Tale paradigma interpretativo sembra essere confermato dal rapporto “Disuguaglianza da CO2″,pubblicato daOxfam[2], in collaborazione con lo Stockholm Environment Institute, il 21 settembre 2020 alla vigilia dell’annuale Assemblea Generale della Nazioni Unite nell’intento di indurre la leadership politica mondiale a varare ed implementare misure efficaci di contrasto alla crisi in atto. Dal report emerge, infatti, che nel venticinquennio compreso fra il 1990 e il 2015, durante il quale le emissioni di CO2 in atmosfera sono più che raddoppiate, l’1% più ricco della popolazione mondiale, pari a 63 milioni di abitanti, ha emesso nell’atmosfera il doppio di CO2 rispetto al 50% più povero del pianeta, corrispondente a 3,1 miliardi di persone. E che il 10% più ricco è stato responsabile del 52% delle emissioni totali di CO2 tra il 1990 e il 2015, mentre il solo 1% più ricco del 15%. Da questi dati, e da numerosi altri, risulta evidente come le responsabilità della crisi del Pianeta non possono essere attribuite genericamente all’essere umano, bensì più opportunamente all’oligarchia mondiale; il vertice del capitalismo globalizzato che negli ultimi decenni ha accumulando enormi ricchezze[3], con attività produttive estremamente impattanti, dilatando inesorabilmente la forbice delle disuguaglianze e spingendo la crisi climatico-ambientale verso l’irreversibilità.

Il concetto di Capitalocene, risulta particolarmente funzionale nel focalizzare le dinamiche in atto in quanto riesce ad individuare gli aspetti degenerativi della struttura capitalistica che, in modo sempre più “classista”, polarizza le vulnerabilità non solo intergenerazionali, in ottica futura, ma, soprattutto quelle odierne all’interno e fra società diverse (Amato, 2019).
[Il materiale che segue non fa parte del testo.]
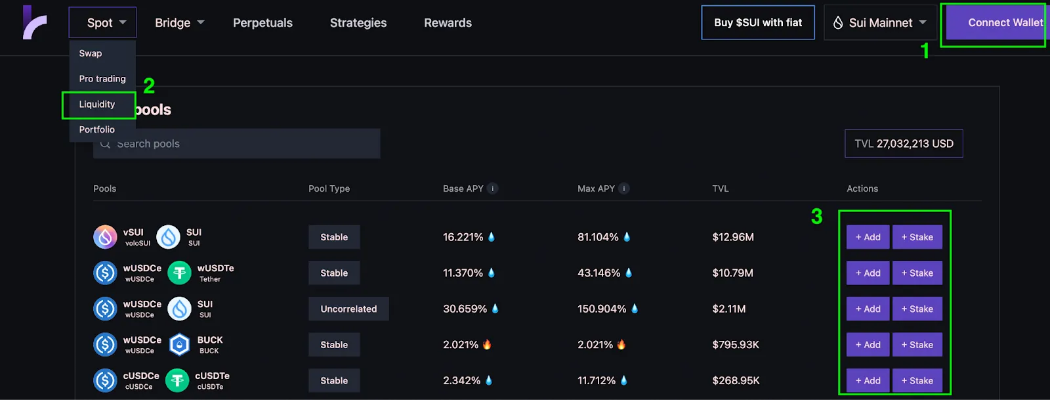Go to the Rewards page
This screenshot has width=1050, height=400.
(447, 22)
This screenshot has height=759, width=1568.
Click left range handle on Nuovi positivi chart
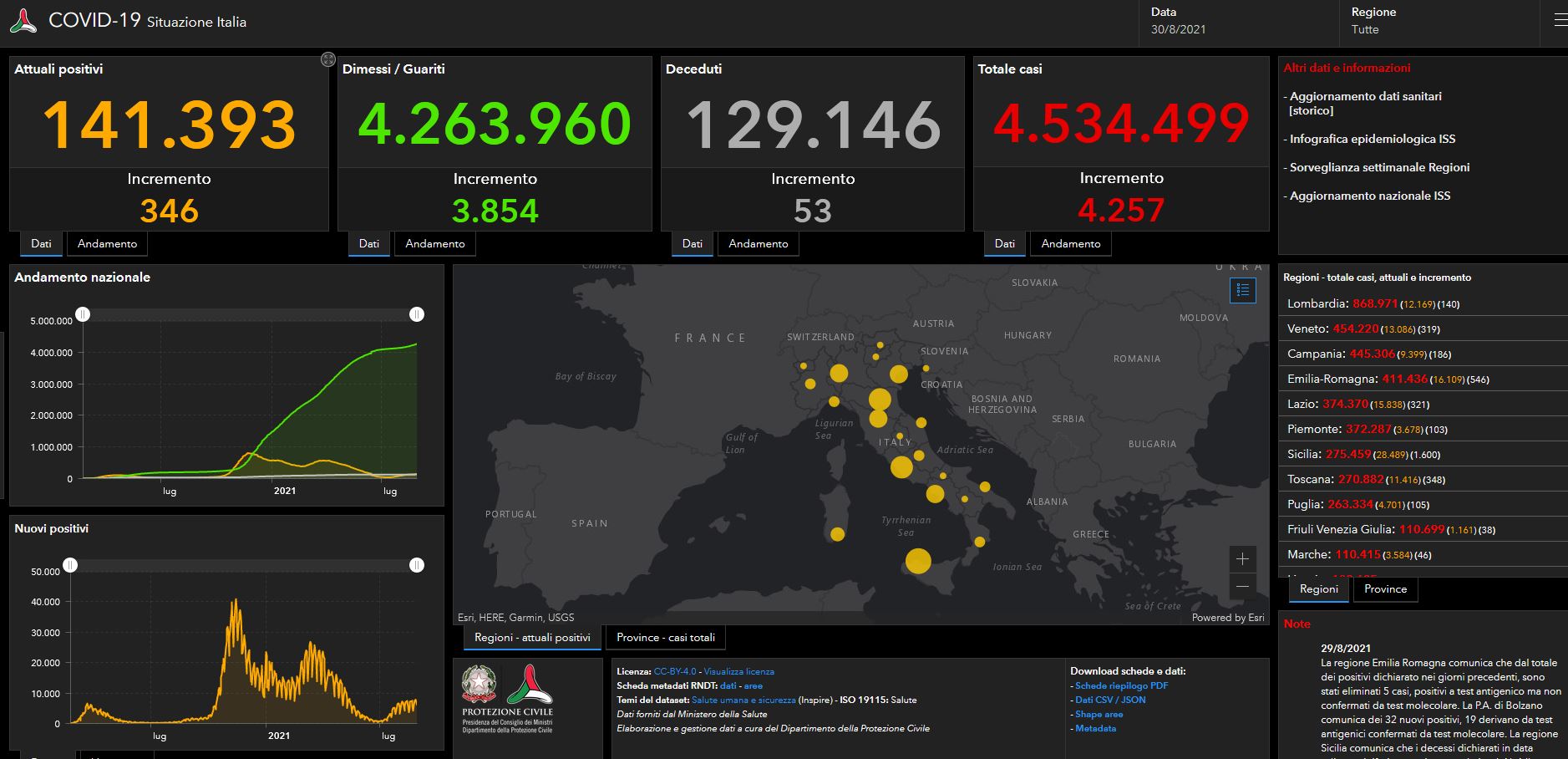point(71,565)
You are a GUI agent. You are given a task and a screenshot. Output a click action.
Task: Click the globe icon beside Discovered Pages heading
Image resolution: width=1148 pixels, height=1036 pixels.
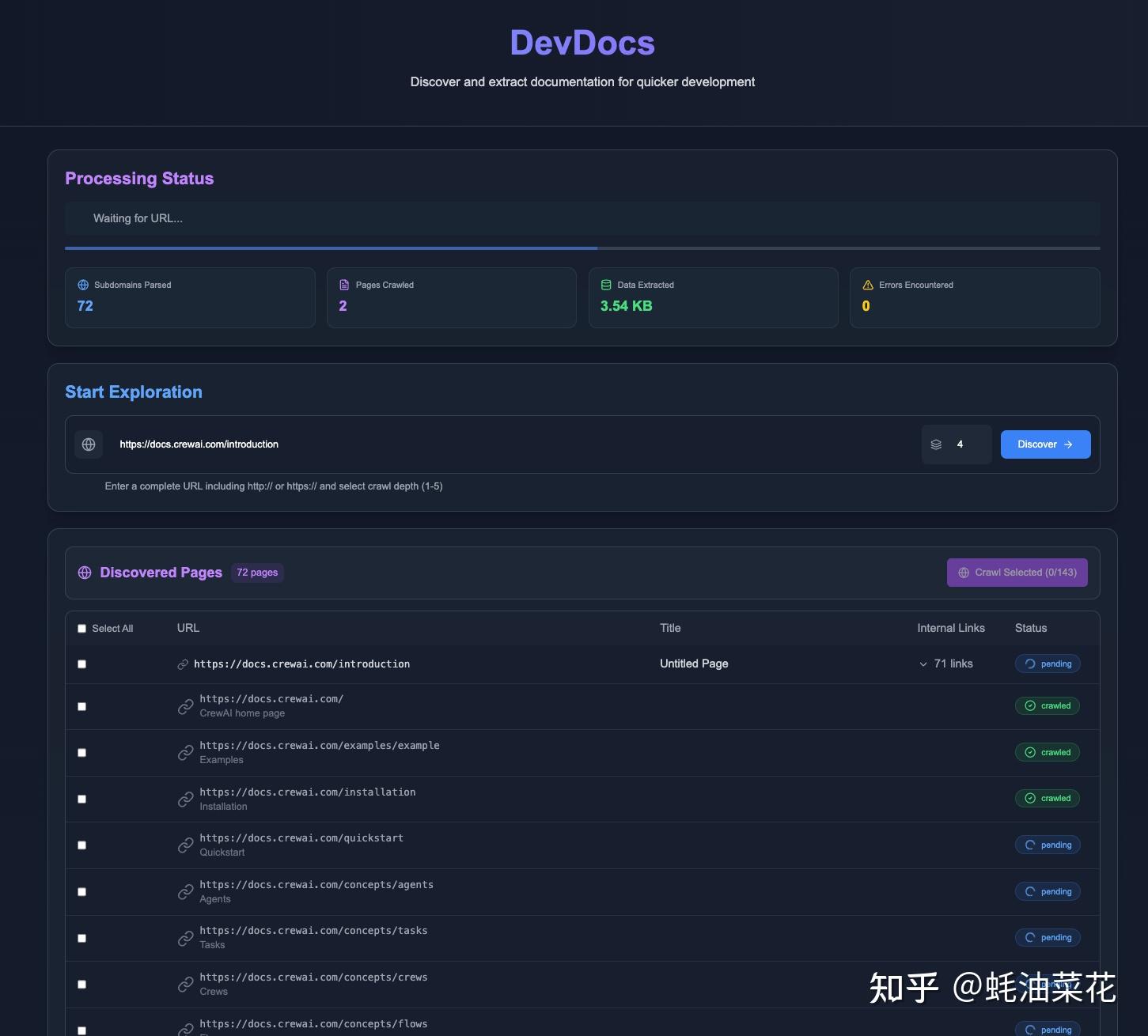[x=85, y=573]
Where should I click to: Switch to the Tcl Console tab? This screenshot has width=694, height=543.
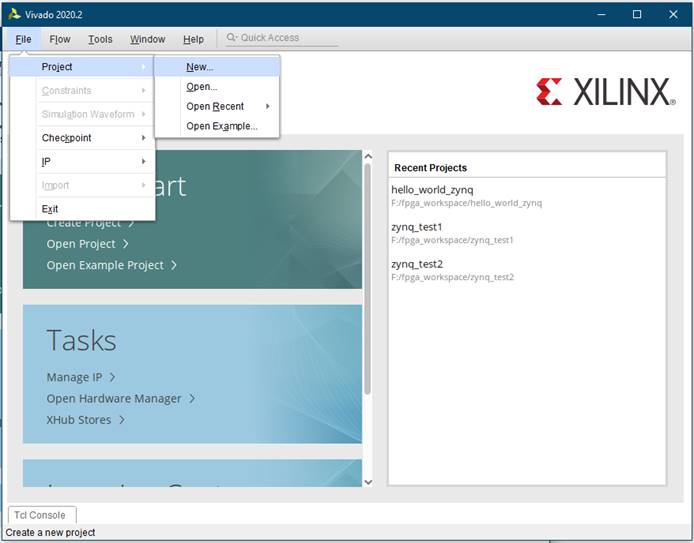[40, 515]
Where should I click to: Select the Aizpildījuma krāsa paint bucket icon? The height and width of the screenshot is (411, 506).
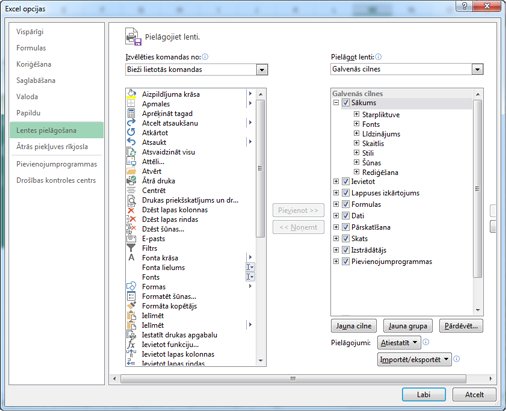131,94
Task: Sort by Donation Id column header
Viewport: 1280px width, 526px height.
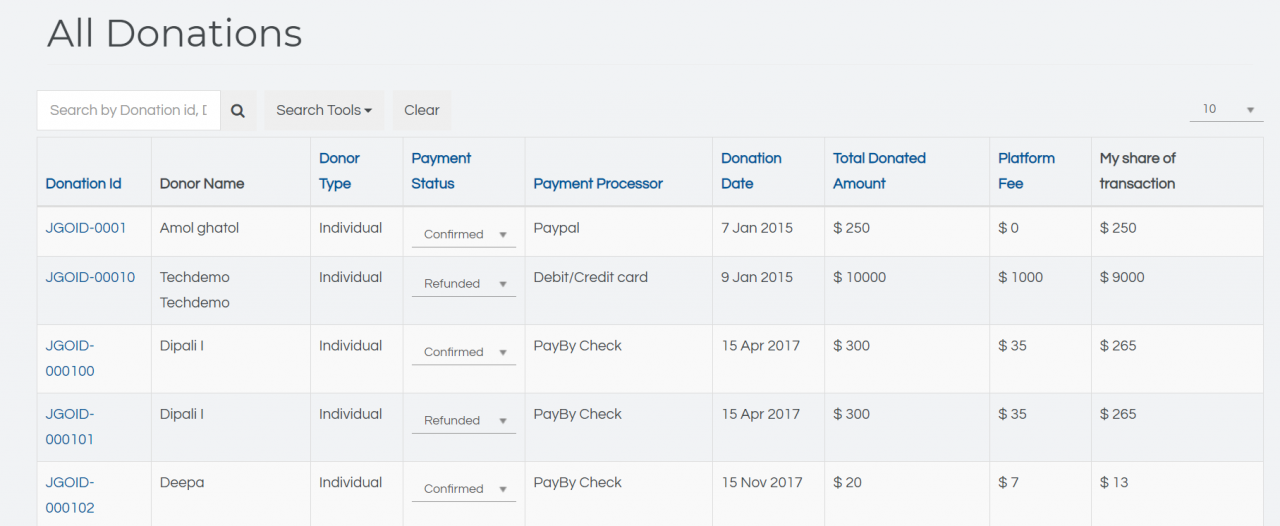Action: [83, 184]
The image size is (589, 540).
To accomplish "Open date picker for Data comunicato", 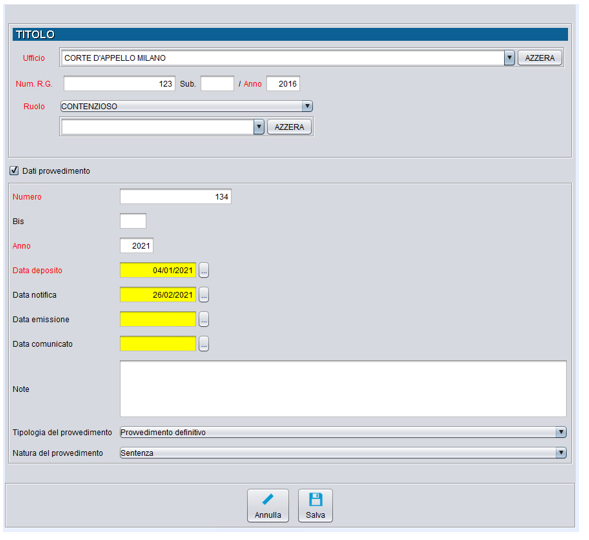I will pos(204,344).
In relazione a queste ultime, gli studi prevedono che il Sud del mondo, responsabile del solo 10% delle emissioni globali, dovrà subirne il 75% delle ricadute negative, precipitando di fatto in una situazione di “apartheid ambientale”.

Il sistema economico globalizzato, neoliberista e sviluppista, funziona da garanzia per il capitale transnazionale nell’ambito di un modello di sviluppo lineare fondato sul ciclo estrazione- produzione-consumo, sulla concentrazione di immensi profitti e la socializzazione dei costi ambientali. Tuttavia, l’adozione di politiche indirizzate verso un modello economico circolare (Circular economy) in grado parzialmente di rigenerarsi riducendo l’impatto sull’ecosistema terrestre può, a nostro avviso, non essere sufficiente a risolvere la triplice crisi in atto (ambientale, economica e sociale), in quanto non vengono messi in discussione i paradigmi della crescita economica infinita e dell’accumulazione capitalistica.

La questione del superamento delle strutture economiche e sociali del Capitalocene, con i suoi insostenibili modelli di produzione, di consumo e di ripartizione della ricchezza, si propone, alla luce della crisi ambientale sull’orlo del punto del non ritorno e delle disuguaglianze sociali, sempre più marcate, in modo ancor più pressante, a causa dei suoi crescenti effetti degenerativi, arrivati, ormai, a mettere a repentaglio il futuro del Pianeta e, soprattutto, dell’intera umanità.

Andrea Vento – 27 novembre 2020

Gruppo Insegnanti di Geografia Autorganizzati


[1]Come certificano i dati dell’impronta ecologica L’impronta ecologica media pro capite mondiale sostenibile è 1,8 ha mente quella effettiva è invece di 2,7 ha. Fra i singoli paesi: Qatar (11,68)  Kuwait (9,72) Eau (8,44) Usa (8,1)

[2] https://www.adnkronos.com/sostenibilita/risorse/2020/09/21/disuguaglianza-piu-ricco-del-pianeta-inquina-piu-miliardi-poveri_hVANEvcMqa693vnRu0GeUI.html

[3] Oxfam 20 gennaio 2020. Davos 2020: la terra delle disuguaglianze: a metà 2019 l’1% della popolazione più ricca è arrivata a detenere più del doppio della ricchezza posseduta da 6,9 miliardi di persone.